Sencillo.

Era tan sencillo como mirarla a los ojos, esos tan grandes y vivos que lucía las noches de verano, para saber que iba ebria. No de alcohol, sino de vida. Estaba en ese punto en el que la música no suena demasiado fuerte y las fuerzas no tienen previsto fallar. Siempre miraba el mundo con esos ojos marrones gigantes que decían más que cualquier verso escrito por ningún romántico drogado. Las palabras no funcionaban con ella, no porque fuera inculta o no supiera apreciarlas sino porque había aprendido el valor del silencio y la fuerza de las caricias. Hablaba idiomas extraños, a veces en lenguas extranjeras, otras, sin abrir la boca, pero siempre con la magia de un eclipse lunar.

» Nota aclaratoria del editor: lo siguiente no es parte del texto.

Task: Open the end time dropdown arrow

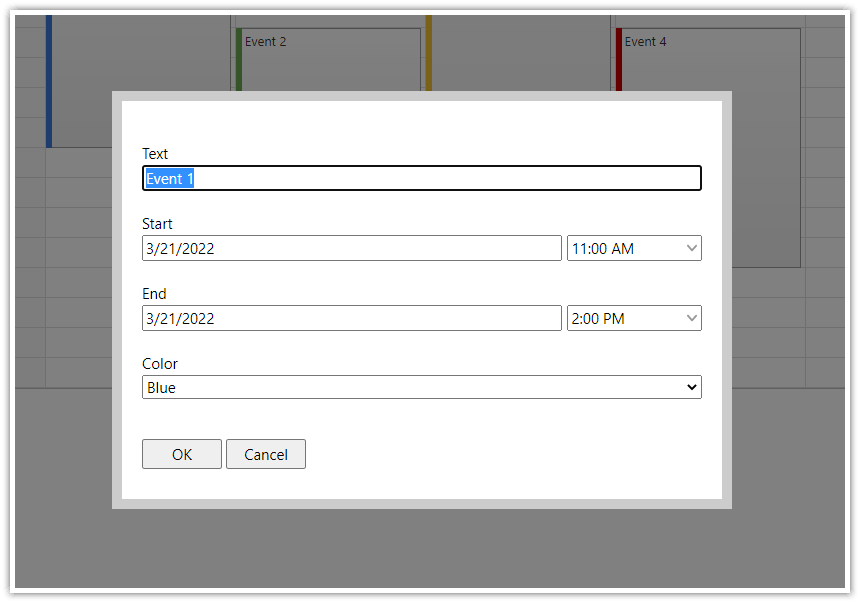Action: click(691, 317)
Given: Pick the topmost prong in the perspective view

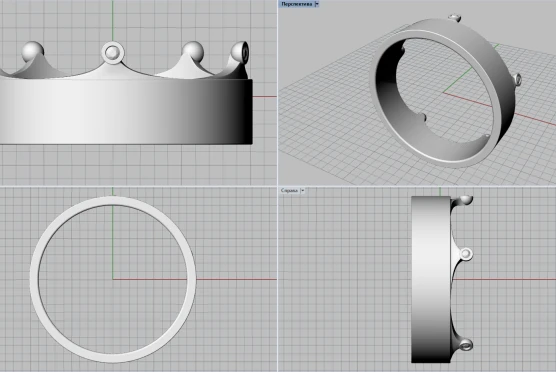Looking at the screenshot, I should (x=455, y=17).
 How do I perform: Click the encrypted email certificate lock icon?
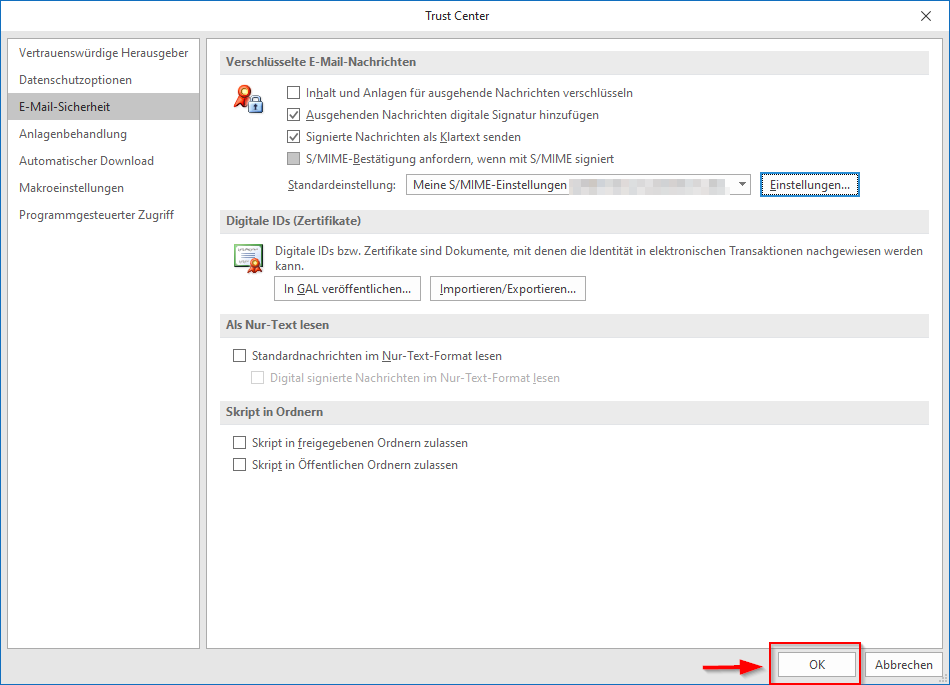247,98
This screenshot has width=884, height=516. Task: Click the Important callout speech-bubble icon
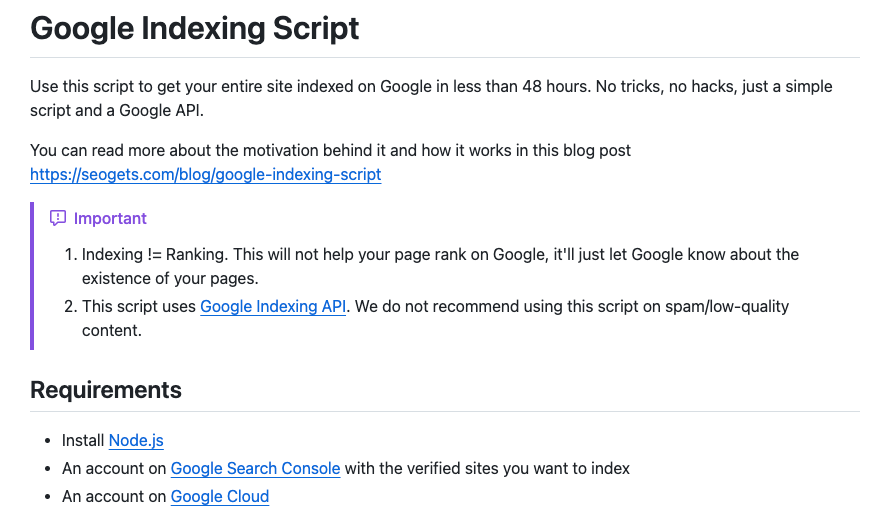[x=58, y=218]
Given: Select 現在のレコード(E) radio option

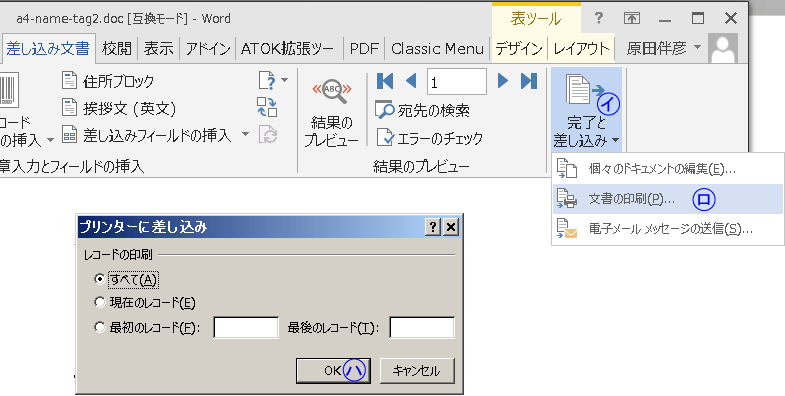Looking at the screenshot, I should (x=100, y=302).
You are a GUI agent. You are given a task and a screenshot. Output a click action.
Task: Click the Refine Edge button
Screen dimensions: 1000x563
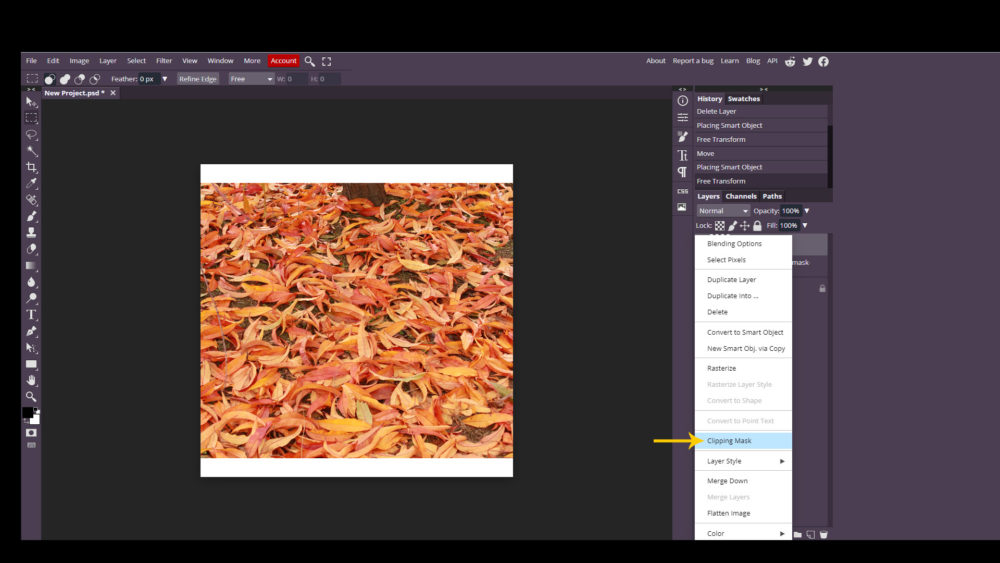[x=197, y=79]
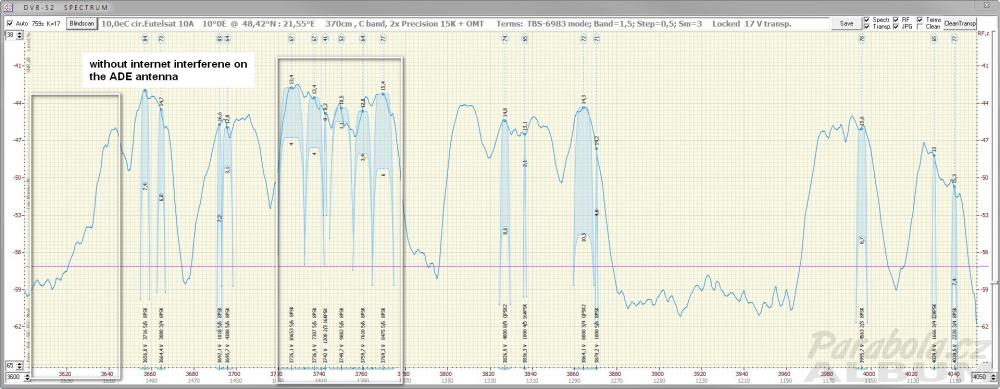Uncheck the Terms checkbox

[x=920, y=20]
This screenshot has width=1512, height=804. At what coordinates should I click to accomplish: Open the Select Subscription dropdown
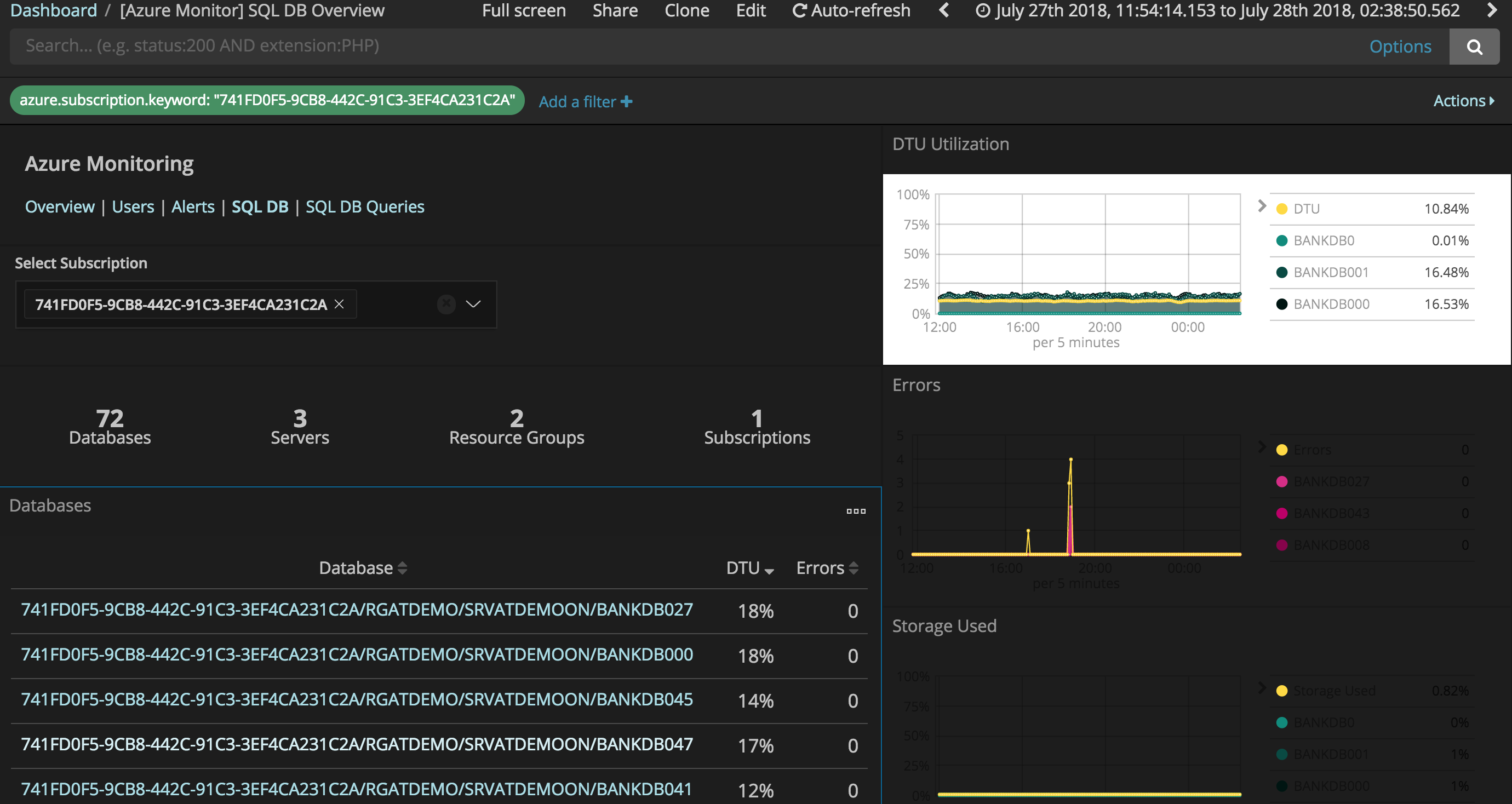point(473,304)
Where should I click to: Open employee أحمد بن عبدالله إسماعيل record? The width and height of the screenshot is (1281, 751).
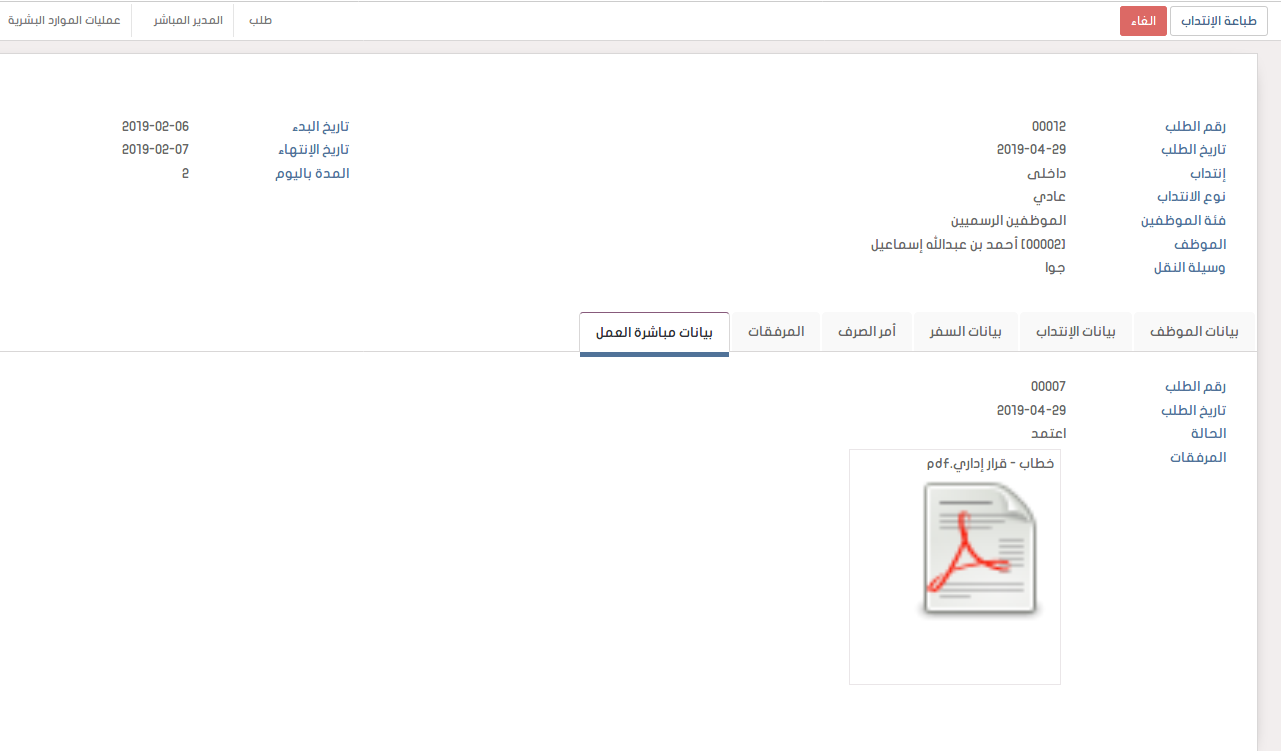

Sus labios eran gruesos y rojos, ardían. Sus curvas, hechas por Botticelli en un alarde de genialidad, enloquecían a quien osaba adorarlas. Era tan sencillo como besarla para entender a los adictos que llenan los centros de rehabilitación. Ella era una de esas chicas que miran el cielo con curiosidad, de las que fotografían las nubes para tener algo que admirar cuando el cielo esté limpio, cuando reine la calma. Ella era el mar y yo el navegante incauto; ella la luna y yo el lobo aullando.